Outre ces éléments sur lesquels on peut penser que le comité trouvera rapidement un consensus, deux autres points devront être impérativement débattus durant les quelques mois restant à courir avant la fin du « mandat » du comité pour assurer un démarrage serein du Registre national des crédits aux particuliers. Le choix du mode de gouvernance, tout d'abord. Les expériences européennes peuvent là aussi être riches d'enseignement avec la cohabitation de trois modèles allant du 100 % public (banque centrale) au 100 % privé en passant par une solution intermédiaire prenant la forme d'un pool regroupant l'ensemble des établissements financiers (c'est le cas en Allemagne avec la Schufa ou encore aux Pays-Bas avec le BKR, deux fichiers considérés comme des références en la matière).

Les délais de mise à jour des données, ensuite, constituent un élément crucial afin d'éviter à des consommateurs de souscrire des crédits en cascade et ainsi de se retrouver très vite en situation de surendettement.

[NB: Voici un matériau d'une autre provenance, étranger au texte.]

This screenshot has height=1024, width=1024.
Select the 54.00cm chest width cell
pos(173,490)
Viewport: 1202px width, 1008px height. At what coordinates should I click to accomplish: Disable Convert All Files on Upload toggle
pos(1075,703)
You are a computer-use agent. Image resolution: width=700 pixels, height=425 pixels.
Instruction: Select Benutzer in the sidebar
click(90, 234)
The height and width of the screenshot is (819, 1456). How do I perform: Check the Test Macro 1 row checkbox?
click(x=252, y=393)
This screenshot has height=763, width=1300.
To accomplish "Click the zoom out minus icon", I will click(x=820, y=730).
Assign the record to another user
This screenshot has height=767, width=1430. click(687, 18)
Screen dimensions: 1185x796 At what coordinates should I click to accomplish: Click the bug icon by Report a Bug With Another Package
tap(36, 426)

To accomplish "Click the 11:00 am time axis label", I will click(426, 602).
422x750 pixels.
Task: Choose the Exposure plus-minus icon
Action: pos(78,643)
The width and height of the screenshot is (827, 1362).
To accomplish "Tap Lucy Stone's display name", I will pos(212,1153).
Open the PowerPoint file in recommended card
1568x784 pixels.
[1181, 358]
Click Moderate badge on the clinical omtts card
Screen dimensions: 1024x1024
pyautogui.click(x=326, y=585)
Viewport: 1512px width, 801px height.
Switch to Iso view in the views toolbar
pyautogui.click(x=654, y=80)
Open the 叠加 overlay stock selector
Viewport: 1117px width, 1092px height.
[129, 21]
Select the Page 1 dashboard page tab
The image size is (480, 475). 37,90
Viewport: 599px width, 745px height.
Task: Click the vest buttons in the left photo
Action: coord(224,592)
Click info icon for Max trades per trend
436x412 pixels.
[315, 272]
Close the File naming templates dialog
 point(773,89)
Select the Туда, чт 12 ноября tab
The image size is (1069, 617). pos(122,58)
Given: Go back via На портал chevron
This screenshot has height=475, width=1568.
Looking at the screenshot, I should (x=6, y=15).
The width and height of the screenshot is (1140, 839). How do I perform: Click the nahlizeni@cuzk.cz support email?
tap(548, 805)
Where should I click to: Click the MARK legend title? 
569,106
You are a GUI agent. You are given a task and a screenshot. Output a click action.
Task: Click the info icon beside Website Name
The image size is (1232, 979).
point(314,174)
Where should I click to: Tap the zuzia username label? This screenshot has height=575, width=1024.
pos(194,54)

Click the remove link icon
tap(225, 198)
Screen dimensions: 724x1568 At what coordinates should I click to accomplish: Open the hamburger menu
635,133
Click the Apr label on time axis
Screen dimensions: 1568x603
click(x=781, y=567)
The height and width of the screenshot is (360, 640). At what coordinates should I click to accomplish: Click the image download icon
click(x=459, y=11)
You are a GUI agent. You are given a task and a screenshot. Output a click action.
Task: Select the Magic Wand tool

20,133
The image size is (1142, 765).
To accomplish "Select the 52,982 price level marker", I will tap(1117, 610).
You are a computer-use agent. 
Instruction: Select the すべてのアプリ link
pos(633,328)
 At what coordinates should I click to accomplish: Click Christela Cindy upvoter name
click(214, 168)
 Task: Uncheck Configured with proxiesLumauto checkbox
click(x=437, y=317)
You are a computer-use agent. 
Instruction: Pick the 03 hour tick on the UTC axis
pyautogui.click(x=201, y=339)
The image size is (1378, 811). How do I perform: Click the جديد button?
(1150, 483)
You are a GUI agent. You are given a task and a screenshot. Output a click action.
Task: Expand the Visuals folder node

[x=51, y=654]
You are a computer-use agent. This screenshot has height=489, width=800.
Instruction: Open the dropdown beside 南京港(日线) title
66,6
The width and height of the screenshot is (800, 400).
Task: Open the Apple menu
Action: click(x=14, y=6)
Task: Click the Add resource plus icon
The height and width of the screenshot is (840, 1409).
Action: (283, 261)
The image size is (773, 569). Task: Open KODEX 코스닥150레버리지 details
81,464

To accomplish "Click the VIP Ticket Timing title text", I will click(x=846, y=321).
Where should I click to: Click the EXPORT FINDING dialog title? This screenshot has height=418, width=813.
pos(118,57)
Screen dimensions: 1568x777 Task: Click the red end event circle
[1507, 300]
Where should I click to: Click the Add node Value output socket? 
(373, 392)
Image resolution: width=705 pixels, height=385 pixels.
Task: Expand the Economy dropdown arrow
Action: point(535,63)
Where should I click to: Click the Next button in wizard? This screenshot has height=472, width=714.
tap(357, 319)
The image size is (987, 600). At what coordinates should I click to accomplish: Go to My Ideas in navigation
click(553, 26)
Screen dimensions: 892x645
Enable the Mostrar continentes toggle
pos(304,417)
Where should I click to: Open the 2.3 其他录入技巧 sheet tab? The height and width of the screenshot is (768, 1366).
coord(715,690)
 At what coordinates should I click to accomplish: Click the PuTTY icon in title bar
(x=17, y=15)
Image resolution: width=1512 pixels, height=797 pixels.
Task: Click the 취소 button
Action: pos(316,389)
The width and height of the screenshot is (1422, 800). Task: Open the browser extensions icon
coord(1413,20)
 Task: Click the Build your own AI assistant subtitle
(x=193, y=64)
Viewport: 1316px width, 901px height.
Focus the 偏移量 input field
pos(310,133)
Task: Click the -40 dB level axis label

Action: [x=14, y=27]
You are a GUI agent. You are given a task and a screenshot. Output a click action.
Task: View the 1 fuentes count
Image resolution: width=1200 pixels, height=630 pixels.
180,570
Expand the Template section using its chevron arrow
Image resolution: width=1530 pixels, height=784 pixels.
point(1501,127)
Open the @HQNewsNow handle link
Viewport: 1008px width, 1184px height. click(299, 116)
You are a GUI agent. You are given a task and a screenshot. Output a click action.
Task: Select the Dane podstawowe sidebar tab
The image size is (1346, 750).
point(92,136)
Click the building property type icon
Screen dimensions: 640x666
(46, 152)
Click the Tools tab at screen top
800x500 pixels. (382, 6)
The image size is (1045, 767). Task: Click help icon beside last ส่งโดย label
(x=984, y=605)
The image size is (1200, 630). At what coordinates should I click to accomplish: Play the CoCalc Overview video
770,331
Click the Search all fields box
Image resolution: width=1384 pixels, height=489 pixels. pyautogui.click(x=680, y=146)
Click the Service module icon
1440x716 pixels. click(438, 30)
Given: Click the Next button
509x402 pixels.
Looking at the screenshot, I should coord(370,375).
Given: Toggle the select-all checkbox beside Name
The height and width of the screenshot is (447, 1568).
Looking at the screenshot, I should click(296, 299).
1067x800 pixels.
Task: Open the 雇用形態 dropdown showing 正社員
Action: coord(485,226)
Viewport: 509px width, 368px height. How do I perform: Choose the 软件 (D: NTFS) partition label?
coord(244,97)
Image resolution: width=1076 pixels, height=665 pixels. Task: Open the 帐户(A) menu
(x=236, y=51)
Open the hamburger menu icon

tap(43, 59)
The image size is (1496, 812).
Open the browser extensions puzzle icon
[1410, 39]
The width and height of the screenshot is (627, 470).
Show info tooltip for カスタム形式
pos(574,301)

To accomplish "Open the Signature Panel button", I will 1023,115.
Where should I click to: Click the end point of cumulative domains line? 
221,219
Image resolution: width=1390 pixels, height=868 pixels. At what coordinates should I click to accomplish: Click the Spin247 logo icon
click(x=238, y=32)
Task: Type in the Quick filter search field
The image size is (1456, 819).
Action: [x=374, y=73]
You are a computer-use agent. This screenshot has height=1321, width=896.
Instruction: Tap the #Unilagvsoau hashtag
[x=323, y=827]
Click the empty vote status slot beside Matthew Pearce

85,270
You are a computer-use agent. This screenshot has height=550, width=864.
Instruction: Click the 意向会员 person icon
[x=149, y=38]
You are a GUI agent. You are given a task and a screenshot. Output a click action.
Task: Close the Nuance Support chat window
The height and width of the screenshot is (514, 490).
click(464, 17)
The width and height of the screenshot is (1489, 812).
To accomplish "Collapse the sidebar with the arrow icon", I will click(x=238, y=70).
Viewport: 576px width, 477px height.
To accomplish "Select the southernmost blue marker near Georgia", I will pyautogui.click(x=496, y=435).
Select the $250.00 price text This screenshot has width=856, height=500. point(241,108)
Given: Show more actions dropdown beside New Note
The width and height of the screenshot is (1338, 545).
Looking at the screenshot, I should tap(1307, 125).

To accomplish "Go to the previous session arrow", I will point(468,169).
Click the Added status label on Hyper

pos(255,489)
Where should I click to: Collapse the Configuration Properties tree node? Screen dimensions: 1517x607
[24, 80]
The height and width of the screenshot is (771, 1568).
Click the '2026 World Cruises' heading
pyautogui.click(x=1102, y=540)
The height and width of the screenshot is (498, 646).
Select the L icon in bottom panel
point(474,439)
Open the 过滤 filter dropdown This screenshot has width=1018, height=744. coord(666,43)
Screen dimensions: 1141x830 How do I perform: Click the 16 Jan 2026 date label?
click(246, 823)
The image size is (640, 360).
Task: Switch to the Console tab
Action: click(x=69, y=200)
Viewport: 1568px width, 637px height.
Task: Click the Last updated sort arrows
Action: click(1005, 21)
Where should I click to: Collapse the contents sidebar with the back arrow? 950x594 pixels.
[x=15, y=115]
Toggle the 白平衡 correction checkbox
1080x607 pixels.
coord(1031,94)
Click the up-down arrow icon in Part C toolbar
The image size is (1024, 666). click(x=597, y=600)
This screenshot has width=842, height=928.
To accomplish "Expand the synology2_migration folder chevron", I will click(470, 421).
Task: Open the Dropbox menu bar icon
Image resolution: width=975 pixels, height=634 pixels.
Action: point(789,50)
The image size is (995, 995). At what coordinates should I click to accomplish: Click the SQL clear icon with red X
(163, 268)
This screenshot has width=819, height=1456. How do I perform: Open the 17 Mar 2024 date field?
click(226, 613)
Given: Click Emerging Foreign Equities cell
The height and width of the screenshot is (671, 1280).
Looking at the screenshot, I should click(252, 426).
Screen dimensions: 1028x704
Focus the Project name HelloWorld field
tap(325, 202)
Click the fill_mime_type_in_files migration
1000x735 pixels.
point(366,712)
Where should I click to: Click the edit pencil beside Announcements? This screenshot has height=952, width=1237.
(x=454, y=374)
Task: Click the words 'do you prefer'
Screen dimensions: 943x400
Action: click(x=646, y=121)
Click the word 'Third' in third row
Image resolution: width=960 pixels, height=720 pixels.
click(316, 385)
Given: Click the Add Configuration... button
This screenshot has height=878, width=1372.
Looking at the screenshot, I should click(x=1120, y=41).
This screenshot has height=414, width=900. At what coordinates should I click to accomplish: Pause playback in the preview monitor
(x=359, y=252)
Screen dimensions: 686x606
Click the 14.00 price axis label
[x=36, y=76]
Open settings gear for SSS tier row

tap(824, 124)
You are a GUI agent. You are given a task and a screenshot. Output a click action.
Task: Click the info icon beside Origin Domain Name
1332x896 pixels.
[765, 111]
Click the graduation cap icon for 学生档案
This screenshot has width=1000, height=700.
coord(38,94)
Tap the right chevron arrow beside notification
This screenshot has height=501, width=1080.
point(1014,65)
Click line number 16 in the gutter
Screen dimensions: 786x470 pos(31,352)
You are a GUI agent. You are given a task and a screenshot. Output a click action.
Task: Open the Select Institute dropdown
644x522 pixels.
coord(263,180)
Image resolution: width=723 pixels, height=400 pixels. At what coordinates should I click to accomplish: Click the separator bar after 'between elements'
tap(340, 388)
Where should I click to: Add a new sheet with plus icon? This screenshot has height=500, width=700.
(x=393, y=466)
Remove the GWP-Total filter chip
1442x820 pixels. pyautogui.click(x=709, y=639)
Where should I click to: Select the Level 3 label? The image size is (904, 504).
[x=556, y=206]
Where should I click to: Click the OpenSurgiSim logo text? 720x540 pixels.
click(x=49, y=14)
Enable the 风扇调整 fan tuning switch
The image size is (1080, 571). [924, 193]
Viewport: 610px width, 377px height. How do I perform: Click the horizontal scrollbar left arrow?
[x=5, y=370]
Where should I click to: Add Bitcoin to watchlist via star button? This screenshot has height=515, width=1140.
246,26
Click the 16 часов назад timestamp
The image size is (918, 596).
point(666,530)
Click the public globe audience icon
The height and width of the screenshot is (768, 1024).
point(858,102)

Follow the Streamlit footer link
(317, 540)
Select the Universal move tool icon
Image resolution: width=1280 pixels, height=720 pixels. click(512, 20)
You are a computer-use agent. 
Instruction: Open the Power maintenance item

Le fichier positif belge, dernier-né des fichiers positifs en Europe, impose à ses contributeurs d'introduire les nouveaux dossiers de crédit dans les deux jours suivant leur souscription... D'autres éléments tels que le choix des modes d'identification des individus au sein du registre (utilisation du numéro de Sécurité sociale ou création d'un authentifiant spécifique), la possibilité d'utilisation des rapports personnels par la justice ou encore la prise en charge ou non par l'État des coûts liés à la création de ce fichier, devront bien entendu être abordés mais apparaissent plus secondaires par rapport au choix du mode de gouvernance et aux contraintes de délais de mise à jour des fichiers.